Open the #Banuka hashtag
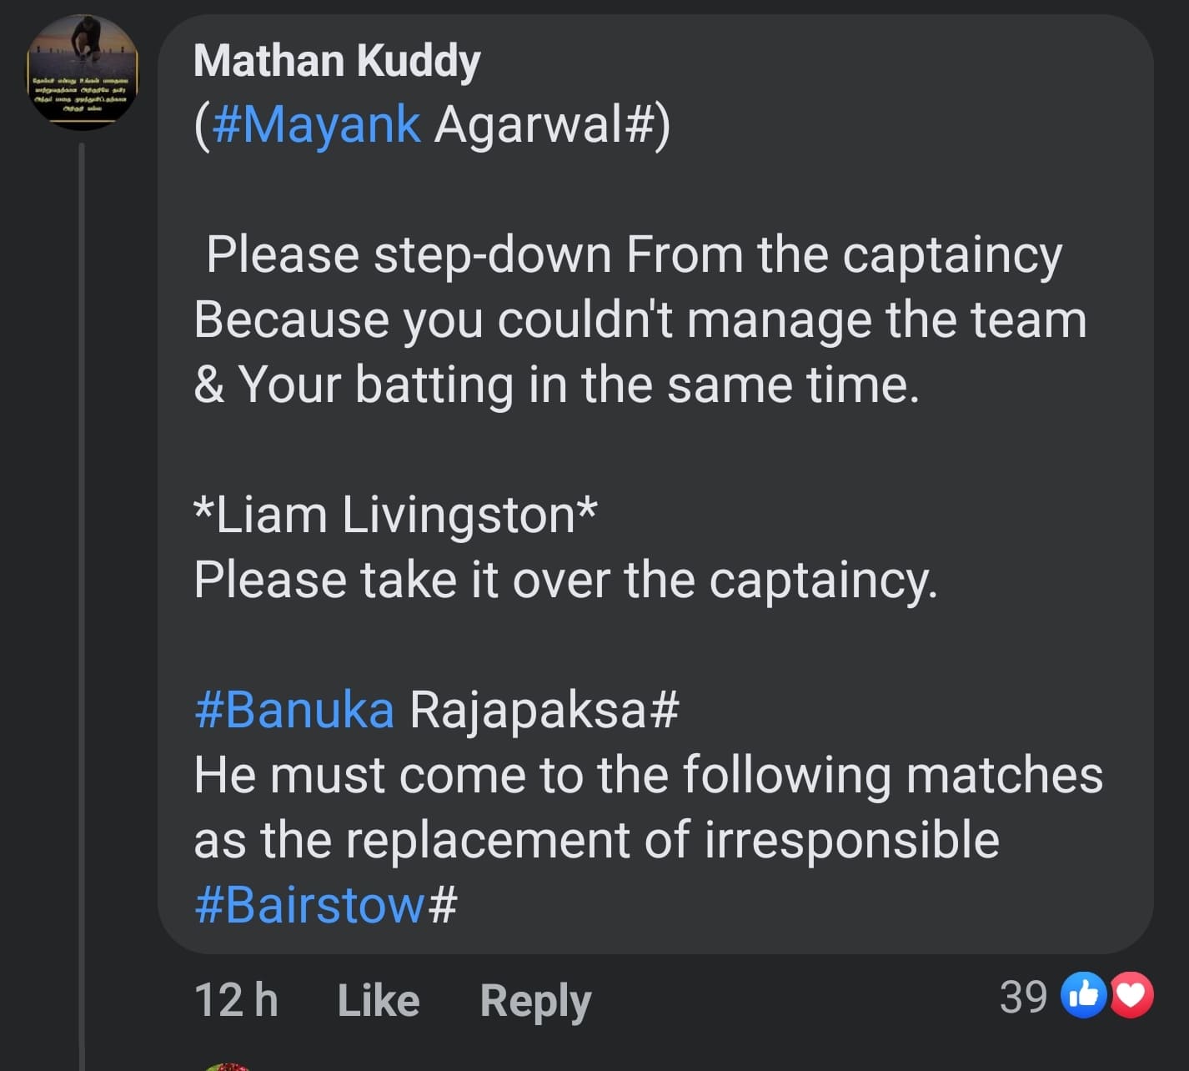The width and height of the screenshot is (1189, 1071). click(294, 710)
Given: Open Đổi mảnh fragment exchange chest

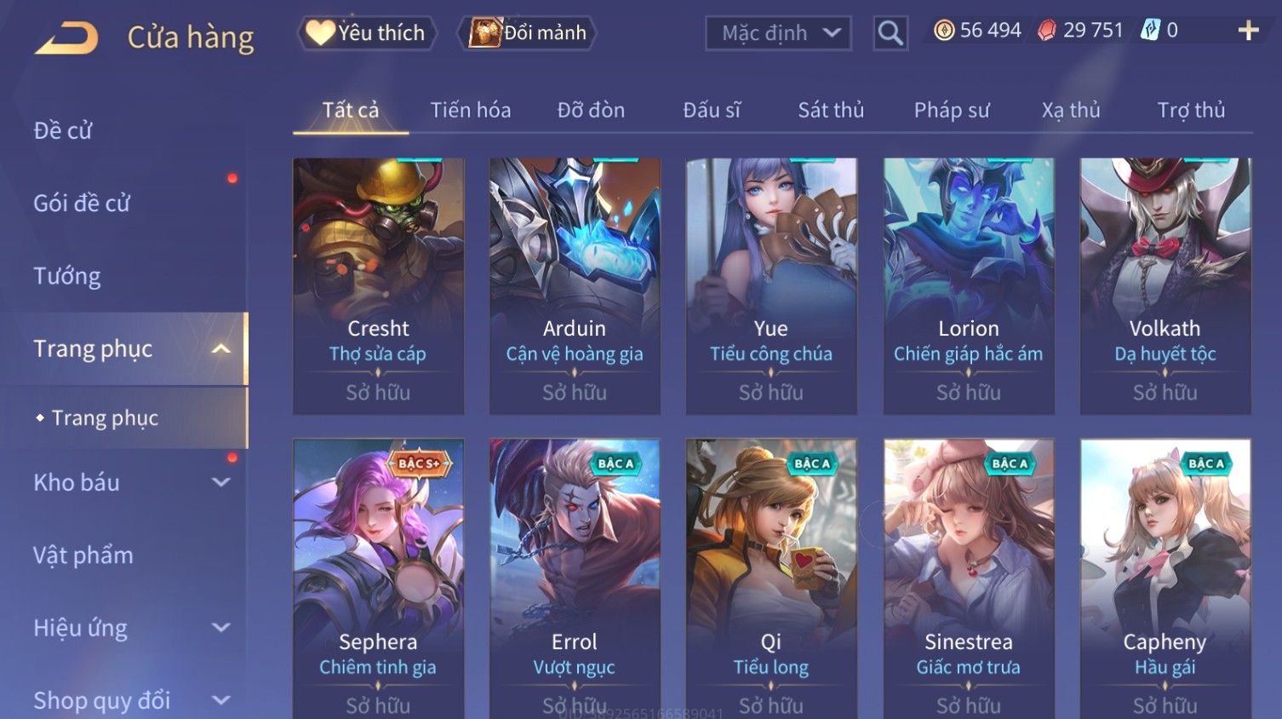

========================================

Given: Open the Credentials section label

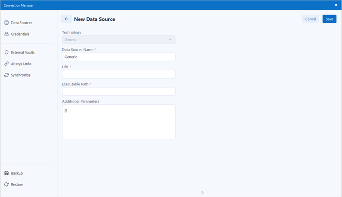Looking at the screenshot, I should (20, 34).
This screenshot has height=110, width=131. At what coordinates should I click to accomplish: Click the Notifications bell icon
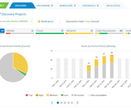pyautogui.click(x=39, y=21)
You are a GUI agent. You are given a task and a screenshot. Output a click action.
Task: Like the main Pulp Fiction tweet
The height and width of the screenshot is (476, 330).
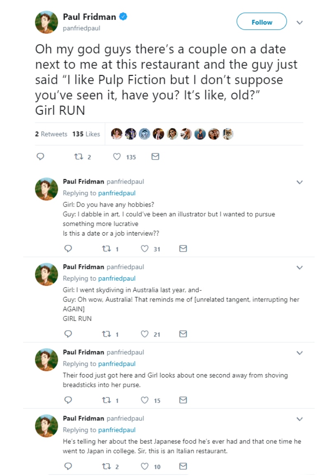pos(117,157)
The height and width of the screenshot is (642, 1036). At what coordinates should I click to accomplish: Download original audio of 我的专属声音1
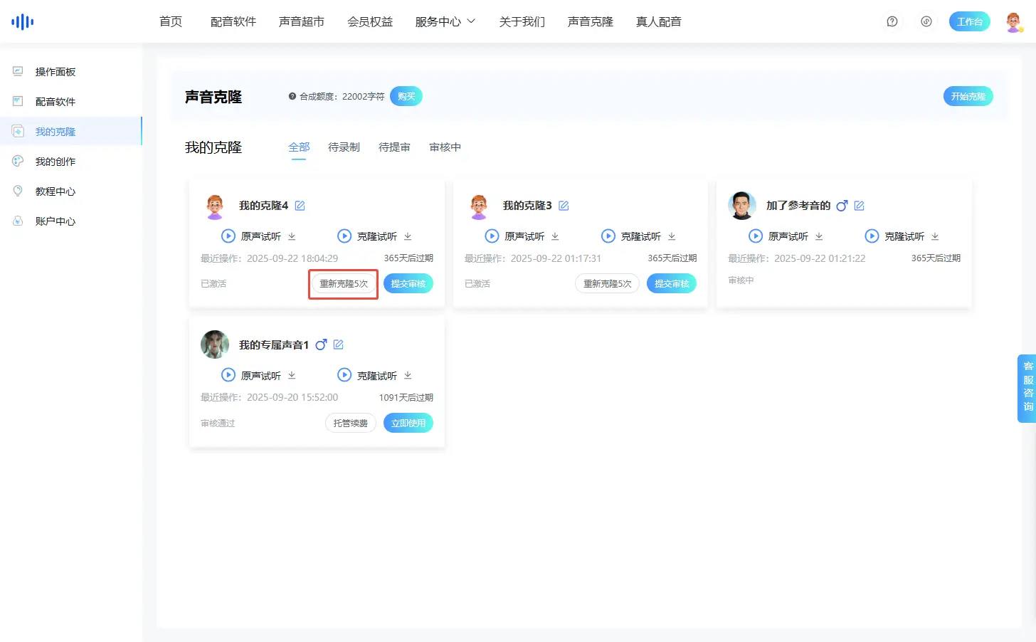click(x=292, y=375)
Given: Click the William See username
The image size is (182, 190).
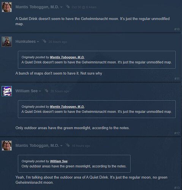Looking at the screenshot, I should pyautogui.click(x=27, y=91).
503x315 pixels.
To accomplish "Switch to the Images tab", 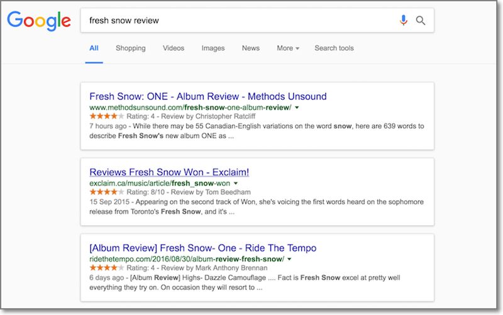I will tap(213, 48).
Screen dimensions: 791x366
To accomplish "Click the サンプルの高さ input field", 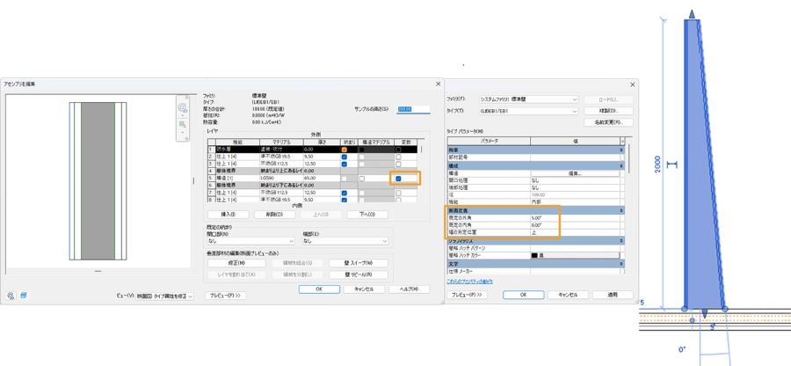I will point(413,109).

========================================

Using the records above, repeat exactly the run of lines that starts with the line with "Open the #Banuka hashtag" and goes on through the line with "Given: Open Đổi mảnh fragment exchange chest"; omit each picture.

Open the #Banuka hashtag
The width and height of the screenshot is (1189, 1071). click(294, 710)
Given: Open Đổi mảnh fragment exchange chest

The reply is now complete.